* _Aim of the exercise_:
Each line from the one that holds "At what coordinates" to the end of the entries is to be given again exactly. Do not include pictures.
#### Exercise materials
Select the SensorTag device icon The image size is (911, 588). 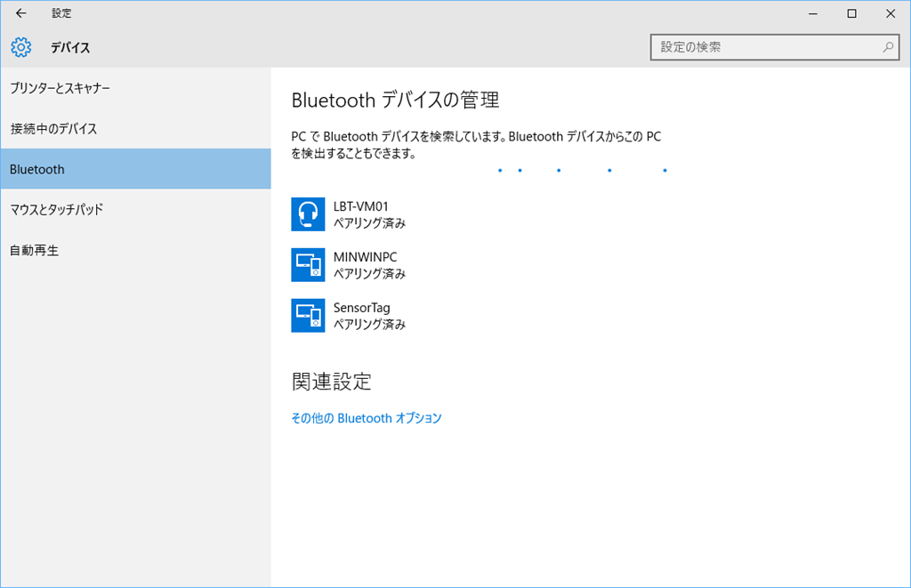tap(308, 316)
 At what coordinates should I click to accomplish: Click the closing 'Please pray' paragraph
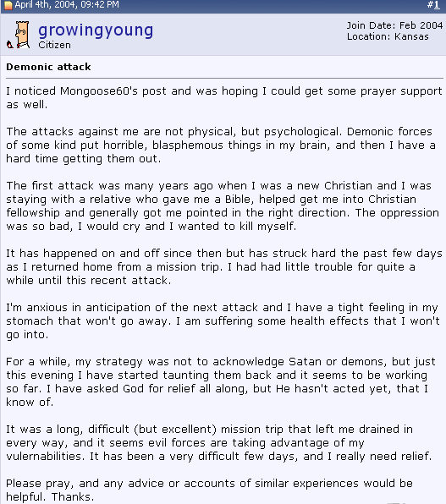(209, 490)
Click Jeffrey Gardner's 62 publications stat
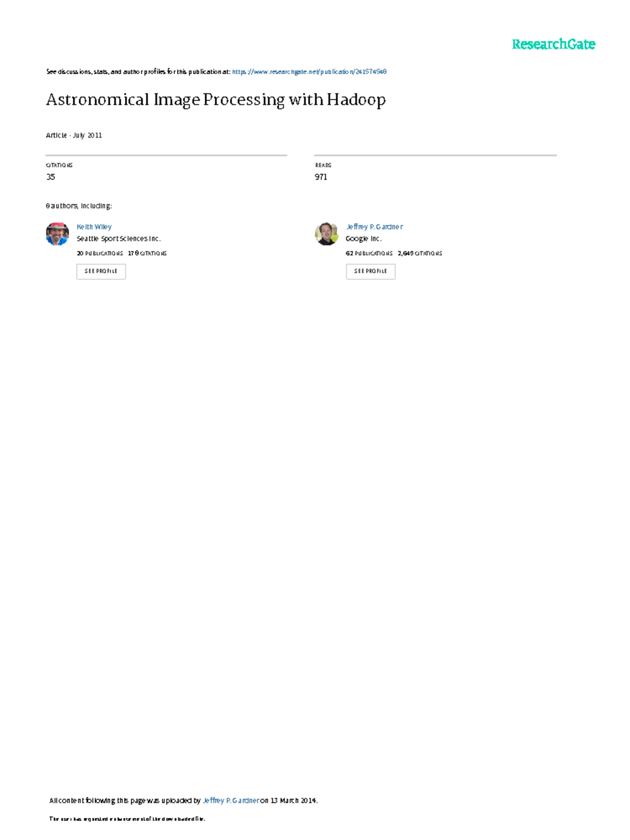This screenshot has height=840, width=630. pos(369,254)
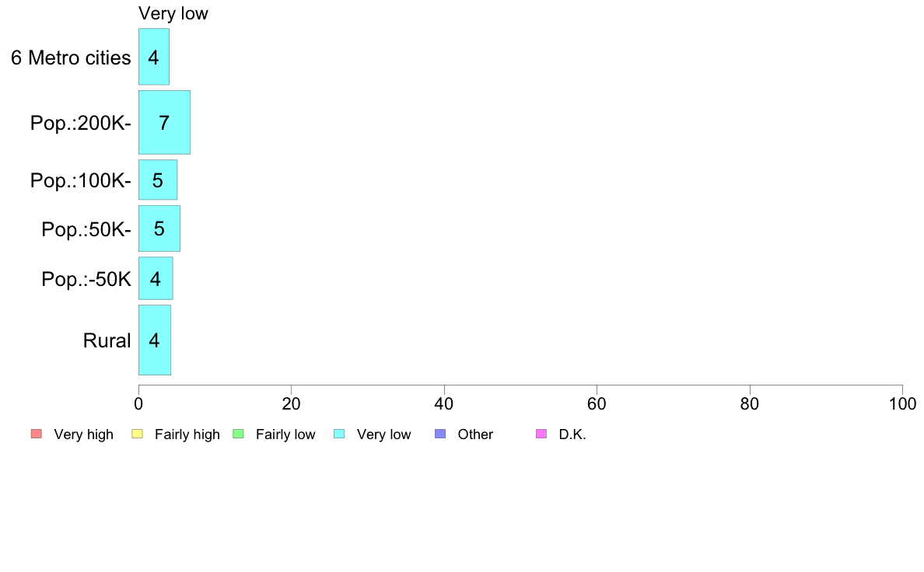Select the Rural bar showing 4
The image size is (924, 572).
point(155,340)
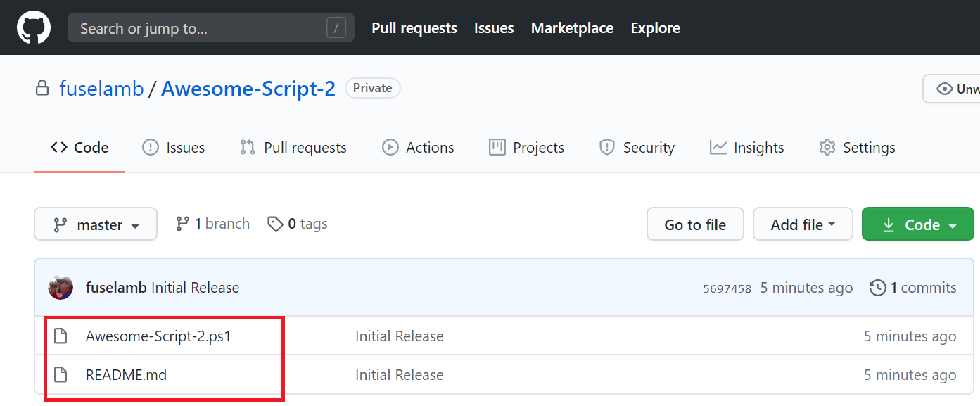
########
* _Written response_:
 At what coordinates should I click to accomplish: Click the closing 'Please pray' paragraph
(209, 490)
Click Jeffrey Gardner's 62 publications stat
This screenshot has height=840, width=630. pos(369,254)
Select the Rural bar showing 4
The image size is (924, 572).
point(155,340)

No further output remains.